Work required:
If an entry holds a picture, drop the picture but restate the entry word for word.

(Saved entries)

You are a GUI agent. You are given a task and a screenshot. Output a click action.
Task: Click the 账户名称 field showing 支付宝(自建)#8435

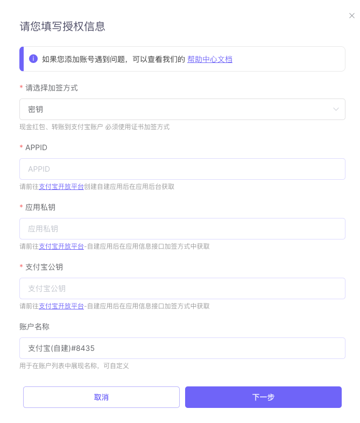point(182,348)
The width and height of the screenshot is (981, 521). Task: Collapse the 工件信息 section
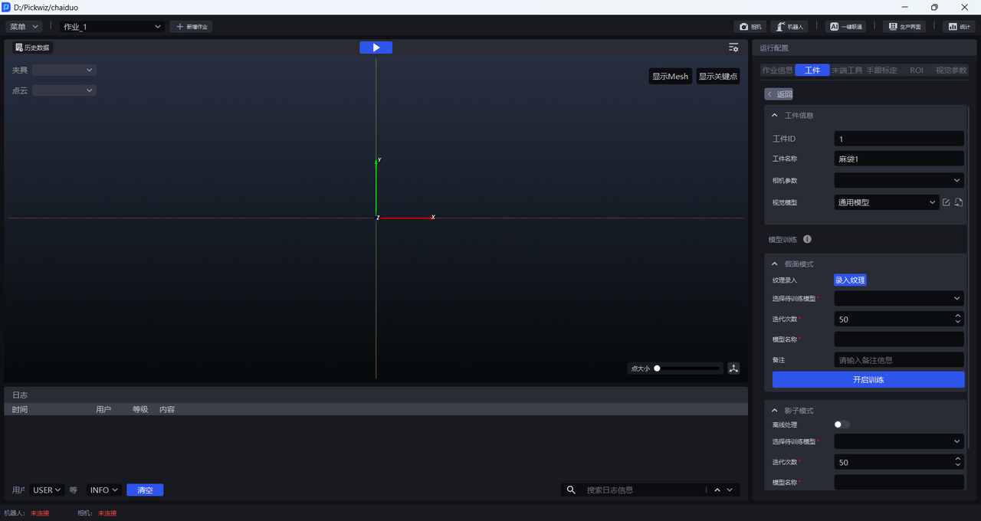pyautogui.click(x=775, y=116)
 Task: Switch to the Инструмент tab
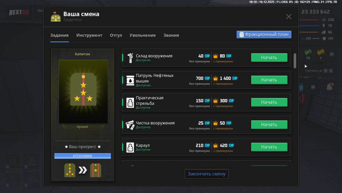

Expected answer:
You are a GUI agent. You are given a task and a screenshot. Output a click action.
Task: Click the 账户名称 field showing 支付宝(自建)#8435

point(182,348)
The width and height of the screenshot is (981, 521). Task: Collapse the 工件信息 section
pyautogui.click(x=775, y=116)
 Task: Switch to the Инструмент tab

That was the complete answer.